Pixel coordinate grounding data
——

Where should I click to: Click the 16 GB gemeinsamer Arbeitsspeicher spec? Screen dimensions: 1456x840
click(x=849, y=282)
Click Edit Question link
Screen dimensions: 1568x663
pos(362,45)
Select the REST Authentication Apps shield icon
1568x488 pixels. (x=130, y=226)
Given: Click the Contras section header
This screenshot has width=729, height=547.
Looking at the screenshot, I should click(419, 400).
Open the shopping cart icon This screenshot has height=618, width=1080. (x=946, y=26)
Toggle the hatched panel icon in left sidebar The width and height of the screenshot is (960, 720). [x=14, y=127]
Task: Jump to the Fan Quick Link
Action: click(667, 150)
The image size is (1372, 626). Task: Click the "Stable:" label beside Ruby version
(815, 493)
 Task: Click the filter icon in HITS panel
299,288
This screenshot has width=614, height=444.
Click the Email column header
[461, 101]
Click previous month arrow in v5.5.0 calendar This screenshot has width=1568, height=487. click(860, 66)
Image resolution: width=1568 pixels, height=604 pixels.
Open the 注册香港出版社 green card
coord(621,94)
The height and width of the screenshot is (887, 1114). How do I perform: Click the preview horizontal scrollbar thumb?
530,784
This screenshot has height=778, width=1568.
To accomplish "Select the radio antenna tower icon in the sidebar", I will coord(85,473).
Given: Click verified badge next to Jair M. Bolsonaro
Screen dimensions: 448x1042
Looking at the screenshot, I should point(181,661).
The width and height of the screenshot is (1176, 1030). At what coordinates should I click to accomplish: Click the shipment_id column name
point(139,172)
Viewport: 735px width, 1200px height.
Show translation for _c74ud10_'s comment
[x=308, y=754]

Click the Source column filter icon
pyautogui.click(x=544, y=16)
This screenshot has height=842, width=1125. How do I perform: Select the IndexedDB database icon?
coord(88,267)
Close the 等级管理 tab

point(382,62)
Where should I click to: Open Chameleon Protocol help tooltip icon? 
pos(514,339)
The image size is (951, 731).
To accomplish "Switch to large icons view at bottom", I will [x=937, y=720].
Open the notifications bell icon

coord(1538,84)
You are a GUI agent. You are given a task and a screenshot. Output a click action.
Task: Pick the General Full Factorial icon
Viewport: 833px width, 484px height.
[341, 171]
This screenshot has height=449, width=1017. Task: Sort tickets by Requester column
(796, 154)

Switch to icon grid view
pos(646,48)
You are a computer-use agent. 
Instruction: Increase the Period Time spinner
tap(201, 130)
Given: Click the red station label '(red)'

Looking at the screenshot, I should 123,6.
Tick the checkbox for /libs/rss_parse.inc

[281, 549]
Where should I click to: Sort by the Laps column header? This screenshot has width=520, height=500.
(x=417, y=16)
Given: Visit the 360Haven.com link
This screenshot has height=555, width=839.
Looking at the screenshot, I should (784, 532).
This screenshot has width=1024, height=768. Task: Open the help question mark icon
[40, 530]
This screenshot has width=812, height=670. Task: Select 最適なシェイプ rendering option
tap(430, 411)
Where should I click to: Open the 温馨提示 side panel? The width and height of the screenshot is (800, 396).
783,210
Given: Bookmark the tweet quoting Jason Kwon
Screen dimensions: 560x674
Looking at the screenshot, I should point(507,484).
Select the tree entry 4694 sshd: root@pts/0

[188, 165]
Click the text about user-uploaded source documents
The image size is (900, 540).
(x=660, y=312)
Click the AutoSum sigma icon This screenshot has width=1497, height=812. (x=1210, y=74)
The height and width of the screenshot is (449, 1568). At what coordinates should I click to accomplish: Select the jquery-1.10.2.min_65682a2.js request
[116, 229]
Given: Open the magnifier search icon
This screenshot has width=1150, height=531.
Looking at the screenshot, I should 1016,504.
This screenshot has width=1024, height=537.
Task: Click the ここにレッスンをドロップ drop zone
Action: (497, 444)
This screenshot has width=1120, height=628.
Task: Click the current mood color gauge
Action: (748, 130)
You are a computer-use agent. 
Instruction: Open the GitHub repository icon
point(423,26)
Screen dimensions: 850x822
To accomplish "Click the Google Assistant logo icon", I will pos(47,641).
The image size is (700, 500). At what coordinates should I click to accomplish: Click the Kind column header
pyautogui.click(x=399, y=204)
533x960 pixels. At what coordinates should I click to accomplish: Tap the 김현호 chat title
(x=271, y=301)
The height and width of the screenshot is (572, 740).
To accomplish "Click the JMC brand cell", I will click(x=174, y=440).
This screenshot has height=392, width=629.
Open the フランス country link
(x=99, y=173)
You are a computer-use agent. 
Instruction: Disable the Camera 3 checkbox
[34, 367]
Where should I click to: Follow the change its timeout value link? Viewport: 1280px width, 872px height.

——

__The task__.
Once you have identified the lines above that contain "will", copy each of them.

__Answer to this problem__.
To accomplish "Select the radio antenna tower icon in the sidebar", I will coord(85,473).
To accomplish "Switch to large icons view at bottom", I will [x=937, y=720].
To accomplish "Click the Google Assistant logo icon", I will pos(47,641).
To accomplish "Click the JMC brand cell", I will click(x=174, y=440).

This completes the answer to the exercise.